The Supreme Court ruled that local oil manufacturers are not exempt from paying excise taxes on petroleum products sold to international carriers, even if those carriers are generally exempt from such taxes. This decision clarifies that the excise tax is levied on the manufacturer, not the purchaser, and absent a specific law allowing a refund, the manufacturer cannot claim an exemption based on the buyer’s tax-exempt status. This means oil companies cannot claim refunds for excise taxes paid on fuel sold to international carriers, impacting their pricing strategies and potentially affecting the cost of fuel for international airlines operating in the Philippines.

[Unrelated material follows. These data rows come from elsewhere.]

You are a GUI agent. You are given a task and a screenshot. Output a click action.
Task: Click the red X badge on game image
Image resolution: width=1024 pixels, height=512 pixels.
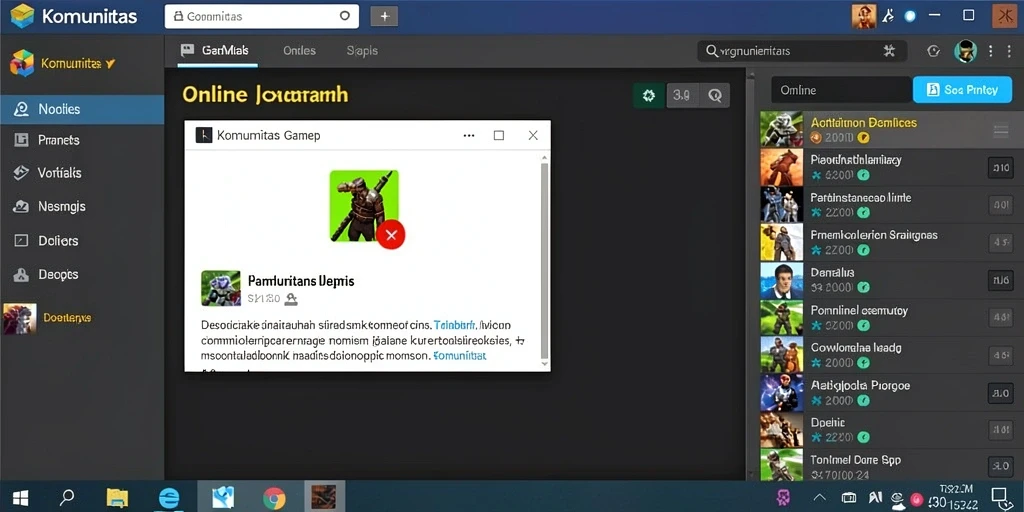pyautogui.click(x=391, y=234)
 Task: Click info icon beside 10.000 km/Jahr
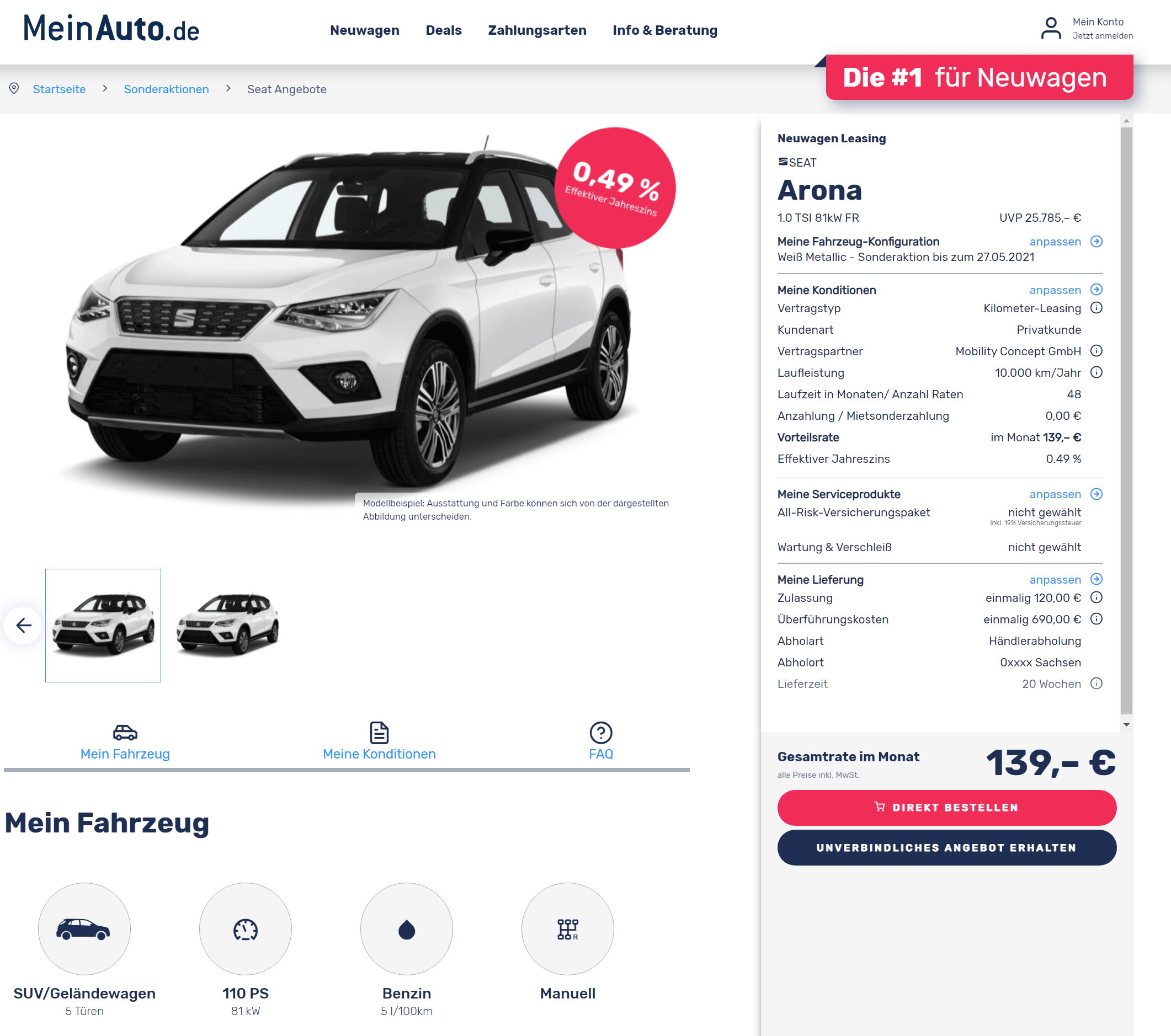pyautogui.click(x=1096, y=373)
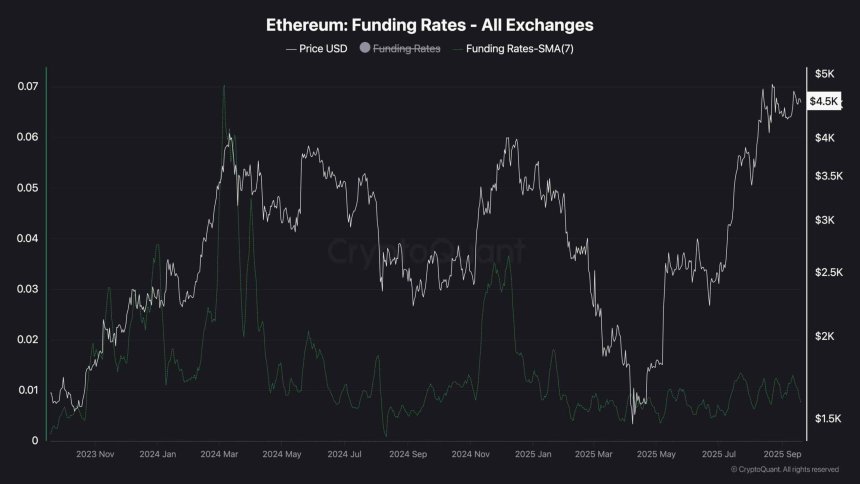Click the white line marker before Price USD
This screenshot has height=484, width=860.
pos(291,48)
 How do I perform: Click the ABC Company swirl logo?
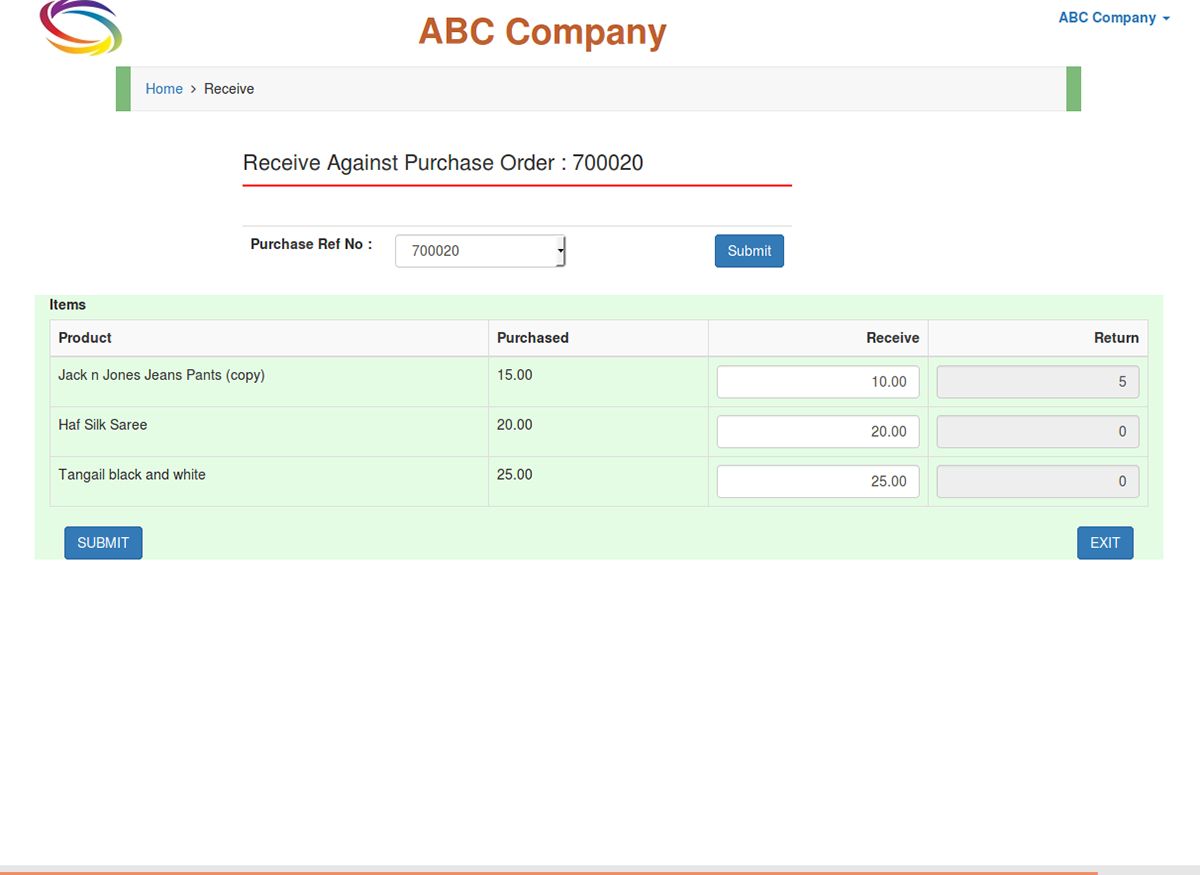(80, 27)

Fueling Flights and Finances: Unpacking Excise Tax on International Carriers’ Petroleum
Pilipinas Shell Petroleum Corporation sought a refund for excise taxes paid on petroleum products sold to international carriers, arguing these sales were exempt from excise tax. The Commissioner of Internal Revenue (CIR) denied the claim, leading to a legal battle that reached the Supreme Court. At the heart of the dispute was Section 135 of the National Internal Revenue Code (NIRC), which exempts petroleum products sold to international carriers from excise tax under certain conditions. The central question was whether this exemption applied to the manufacturer of the petroleum products or only to the international carriers purchasing them.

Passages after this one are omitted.